## start PROVIDED MATERIAL
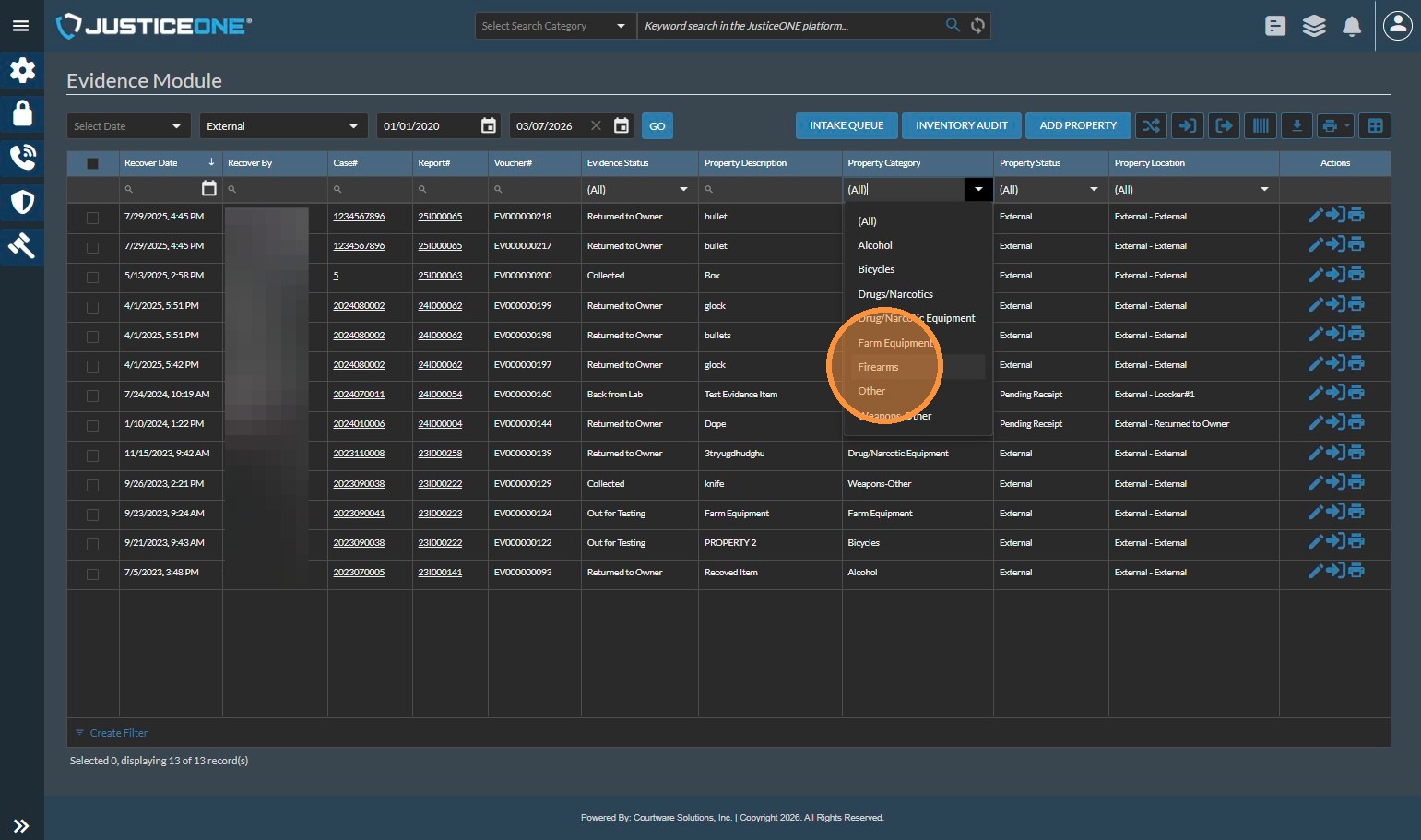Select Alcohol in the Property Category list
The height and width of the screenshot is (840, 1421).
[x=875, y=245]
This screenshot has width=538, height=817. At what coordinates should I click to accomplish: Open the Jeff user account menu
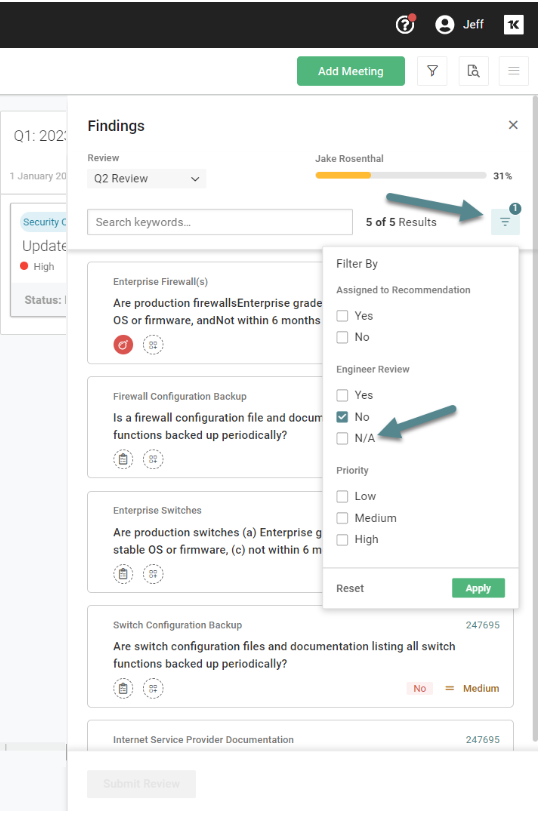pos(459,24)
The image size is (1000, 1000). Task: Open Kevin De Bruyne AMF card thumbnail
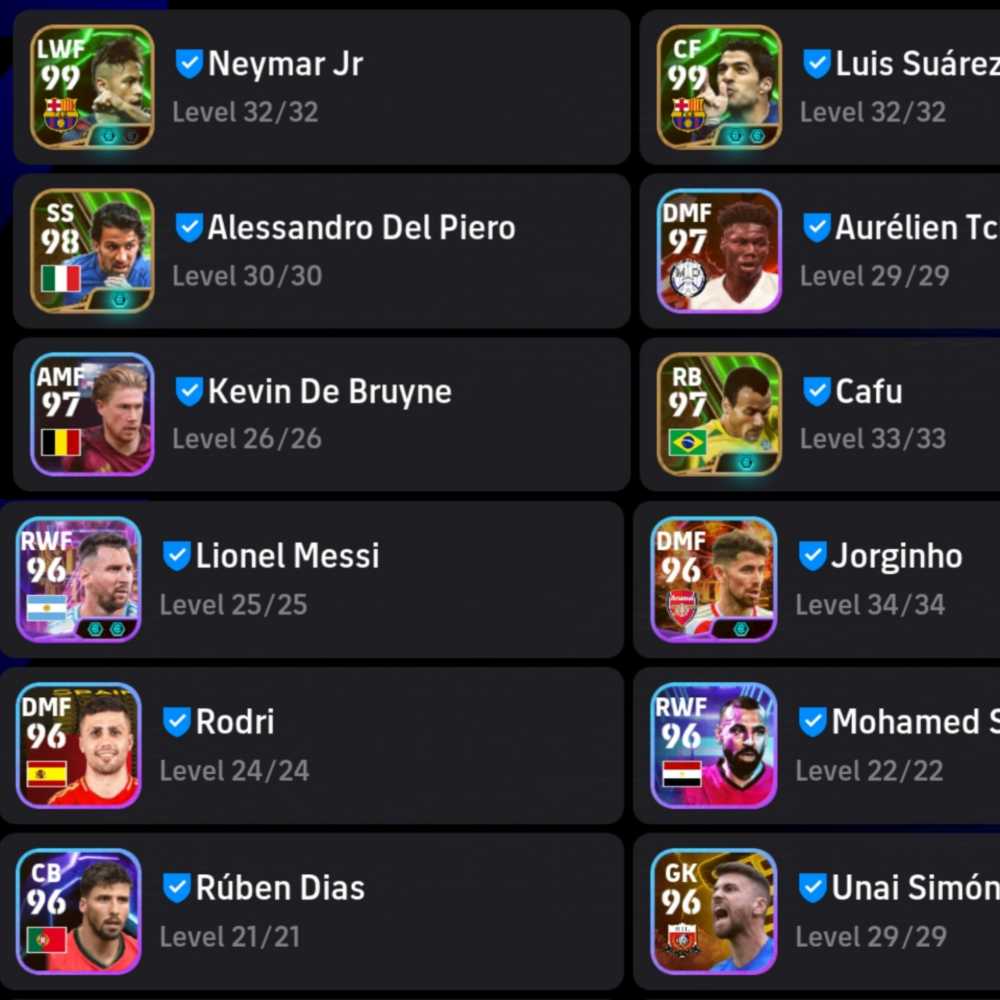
## end PROVIDED MATERIAL
Please copy the material word for word, starting at the line that contains "This screenshot has" and ending at the end of the material, with the pictures left out.

This screenshot has width=538, height=817. At what coordinates should I click to accomplish: Open the Jeff user account menu
pos(459,24)
The image size is (1000, 1000). Task: Open Kevin De Bruyne AMF card thumbnail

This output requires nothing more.